Thomson, James (1822–92), engineer and inventor, was born 16 February 1822 at 17 College Square, east Belfast, third child and eldest son among four daughters and three sons of James Thomson (qv), of a presbyterian tenant-farming family of Annaghmore, Ballinahinch, Co. Down, and his wife Margaret, eldest daughter of William Gardiner of Glasgow. His father, intrigued by sundials at an early age, became a self-taught mathematician before attending university at Glasgow, which he funded by teaching in the local school during the summer months. He was appointed professor of mathematics in the collegiate section of the Belfast Academical Institution, which existed prior to the foundation of QCB. Despite the early death of his wife (1830), he educated the children at home while carrying out his teaching duties and writing numerous mathematical textbooks.
In 1832, when James junior was 10, his father was appointed professor of mathematics at Glasgow University. The family moved to Scotland and he began attending some classes in the university with his younger brother William (Lord Kelvin, qv). He was noted for his sensitivity and cautiousness, while his brother showed greater quickness and impulsiveness. He matriculated in 1834, winning a class prize, and received his MA (1839) in mathematics and natural philosophy. Rather than continue his mathematical studies he decided to follow practical engineering. He joined (1840) the civil engineering office of John Macneill (qv) in Dublin, but returned to Glasgow unwell. Between bouts of ill health he spent further time training at the engineering department of the Lancefield spinning mill, Glasgow, the Horsley Ironworks, Staffordshire, and in the works of Messrs Fairbairn & Co., one of the first engine-makers in Britain. He returned home in 1844 with a suspected heart condition and spent the following number of years working on his inventions. In 1851 he returned to Belfast to set up as a civil engineer and develop his vortex water-wheel, which he had patented in 1850. The Belfast water commissioners appointed him engineer in 1853; however, he continued his own business on the side. He was appointed professor of civil engineering in QCB (1857), where he remained until offered the professorship of civil engineering in Glasgow university (1873). While in Belfast he got the credit for being the cleverer of the two brothers, although afterwards William became more eminent.

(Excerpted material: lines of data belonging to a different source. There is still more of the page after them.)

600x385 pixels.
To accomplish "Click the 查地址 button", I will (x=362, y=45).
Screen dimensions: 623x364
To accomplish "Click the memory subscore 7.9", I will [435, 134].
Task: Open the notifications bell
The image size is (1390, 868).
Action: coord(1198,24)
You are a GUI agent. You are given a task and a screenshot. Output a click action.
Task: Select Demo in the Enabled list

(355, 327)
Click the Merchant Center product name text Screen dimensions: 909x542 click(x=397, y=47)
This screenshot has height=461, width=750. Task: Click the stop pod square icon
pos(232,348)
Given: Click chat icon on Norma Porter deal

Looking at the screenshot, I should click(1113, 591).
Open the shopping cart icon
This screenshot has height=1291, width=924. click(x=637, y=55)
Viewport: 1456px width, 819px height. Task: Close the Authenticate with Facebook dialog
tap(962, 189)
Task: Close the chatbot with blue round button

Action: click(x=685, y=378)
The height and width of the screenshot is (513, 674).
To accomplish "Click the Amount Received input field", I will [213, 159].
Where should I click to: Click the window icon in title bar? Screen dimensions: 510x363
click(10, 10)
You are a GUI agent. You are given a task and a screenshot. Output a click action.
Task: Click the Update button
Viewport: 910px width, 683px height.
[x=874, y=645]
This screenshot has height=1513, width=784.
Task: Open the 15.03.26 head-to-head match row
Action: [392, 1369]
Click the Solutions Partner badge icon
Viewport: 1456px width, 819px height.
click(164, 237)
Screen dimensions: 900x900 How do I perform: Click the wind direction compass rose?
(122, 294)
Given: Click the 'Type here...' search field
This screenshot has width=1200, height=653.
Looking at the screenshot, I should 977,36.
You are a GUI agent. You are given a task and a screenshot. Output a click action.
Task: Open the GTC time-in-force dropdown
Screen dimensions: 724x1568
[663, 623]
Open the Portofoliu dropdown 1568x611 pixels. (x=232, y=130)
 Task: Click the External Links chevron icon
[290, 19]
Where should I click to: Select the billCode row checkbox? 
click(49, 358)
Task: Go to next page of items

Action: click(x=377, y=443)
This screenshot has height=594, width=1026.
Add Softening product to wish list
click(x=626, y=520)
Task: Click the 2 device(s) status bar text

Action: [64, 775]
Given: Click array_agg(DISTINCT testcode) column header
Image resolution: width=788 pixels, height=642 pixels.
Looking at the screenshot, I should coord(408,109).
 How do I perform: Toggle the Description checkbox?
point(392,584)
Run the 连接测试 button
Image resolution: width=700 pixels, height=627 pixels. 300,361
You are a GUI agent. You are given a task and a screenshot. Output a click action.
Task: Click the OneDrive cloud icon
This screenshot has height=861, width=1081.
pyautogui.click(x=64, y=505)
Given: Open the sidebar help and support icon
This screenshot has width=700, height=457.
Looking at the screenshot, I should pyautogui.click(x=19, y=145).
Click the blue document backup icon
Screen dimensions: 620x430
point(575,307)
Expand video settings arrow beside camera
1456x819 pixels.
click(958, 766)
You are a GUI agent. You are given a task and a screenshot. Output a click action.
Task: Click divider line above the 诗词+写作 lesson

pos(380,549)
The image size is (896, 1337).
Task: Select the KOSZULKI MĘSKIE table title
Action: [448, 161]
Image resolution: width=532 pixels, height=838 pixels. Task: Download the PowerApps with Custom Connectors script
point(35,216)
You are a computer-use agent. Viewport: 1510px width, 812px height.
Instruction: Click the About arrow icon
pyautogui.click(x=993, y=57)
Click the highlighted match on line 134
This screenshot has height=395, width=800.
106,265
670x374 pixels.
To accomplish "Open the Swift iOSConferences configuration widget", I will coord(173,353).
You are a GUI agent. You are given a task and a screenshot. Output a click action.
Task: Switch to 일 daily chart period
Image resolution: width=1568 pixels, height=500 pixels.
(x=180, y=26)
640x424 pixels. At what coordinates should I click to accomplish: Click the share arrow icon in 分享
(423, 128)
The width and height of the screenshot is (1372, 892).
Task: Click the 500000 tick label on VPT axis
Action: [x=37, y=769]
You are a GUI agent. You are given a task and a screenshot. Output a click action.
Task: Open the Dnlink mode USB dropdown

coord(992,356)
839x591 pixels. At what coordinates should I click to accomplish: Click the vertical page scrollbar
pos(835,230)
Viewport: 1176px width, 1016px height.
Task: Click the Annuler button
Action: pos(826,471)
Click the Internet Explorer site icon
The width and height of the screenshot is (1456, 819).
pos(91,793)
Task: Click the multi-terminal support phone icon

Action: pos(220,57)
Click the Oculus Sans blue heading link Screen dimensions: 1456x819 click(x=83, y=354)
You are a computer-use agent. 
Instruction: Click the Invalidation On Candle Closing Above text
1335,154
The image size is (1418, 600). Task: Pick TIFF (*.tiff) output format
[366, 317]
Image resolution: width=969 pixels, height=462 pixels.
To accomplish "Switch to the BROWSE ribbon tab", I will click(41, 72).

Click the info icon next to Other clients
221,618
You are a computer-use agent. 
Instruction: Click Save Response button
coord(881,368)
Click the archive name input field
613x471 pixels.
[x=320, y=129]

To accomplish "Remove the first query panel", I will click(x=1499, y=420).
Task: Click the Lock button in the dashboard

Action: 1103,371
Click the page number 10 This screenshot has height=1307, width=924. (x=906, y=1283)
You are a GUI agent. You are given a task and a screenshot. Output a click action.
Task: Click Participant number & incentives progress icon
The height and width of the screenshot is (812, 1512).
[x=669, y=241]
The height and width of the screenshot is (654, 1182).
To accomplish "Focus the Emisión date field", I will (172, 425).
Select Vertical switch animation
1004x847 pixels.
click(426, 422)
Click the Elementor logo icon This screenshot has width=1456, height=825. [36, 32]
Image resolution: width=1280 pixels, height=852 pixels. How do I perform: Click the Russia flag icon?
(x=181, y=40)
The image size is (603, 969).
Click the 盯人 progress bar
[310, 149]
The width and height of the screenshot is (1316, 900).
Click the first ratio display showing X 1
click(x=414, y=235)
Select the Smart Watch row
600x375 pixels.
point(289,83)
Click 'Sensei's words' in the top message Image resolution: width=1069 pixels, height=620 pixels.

His talents as an inventor were apparent early in his life: at 16 years of age he devised a mechanism for feathering the floats of steamboat paddles. He went on to design and patent water-wheels, as well as invent and improve a variety of pumps and turbines, which were developed commercially. From 1848 he began publishing scientific papers, contributing to the Royal Society, the British Association, the Cambridge and Dublin Mathematical Journal, and the Irish Builder, among others. Topics included the plasticity of ice, crystallisation, and the properties of whirling fluids; the latter led to his improvements in the design of blowing fans, turbines, and centrifugal pumps. His broad interest in natural phenomena led to the publication of theories on the geological formations of the parallel roads of Lochaber in Scotland, the origin of the prismatic structure of basalt of the Giant's Causeway, and the flow of water in rivers. Two papers read before the Royal Society (March, July 1884), on the law of inertia and ‘a problem of point motions’, contained propositions of ultimate motion and rest that were suggestive of some theories of Einstein (Deane, 1924). During his life he received several honours: LLD Glasgow (1870), D.Sc. Belfast (1875), LLD Dublin (1878), and FRS (1877). He was vice-president (1877) and president (1884) of the Institution of Engineers and Shipbuilders of Scotland.
He married (December 1853) Elizabeth, only daughter of William John Hancock of Lurgan, Co. Armagh, and sister of William Neilson Hancock (qv), professor of jurisprudence and political economy in QCB; they had one son and two daughters. In both science and religion he was never satisfied with formula or creed, and always questioned and explored the underlying principles of natural phenomena. He was said by Professor John Purser (1835–1903) of QCB to ‘most fullfill the idea of a philosopher’ (Deane, 1924). Despite a modest and retiring personality, he engaged in the social life of Belfast and Glasgow. He took an interest in both scientific and social development; he advocated the acquisition of land for public parks (which led to the purchase of Ormeau Park in Belfast) and the state purchase of railways. He was an active member of the Belfast Natural History Society and the Belfast Naturalists' Field Club. Due to failing eyesight he resigned his university position in 1889. He continued his study of ‘grand currents of atmospheric circulation’, which he had worked on for many years and finally presented his results in the Bekerian lecture before the Royal Society in March 1892. Two months later he was dead from pneumonia (8 May 1892), followed by his invalid wife and second daughter a few days later.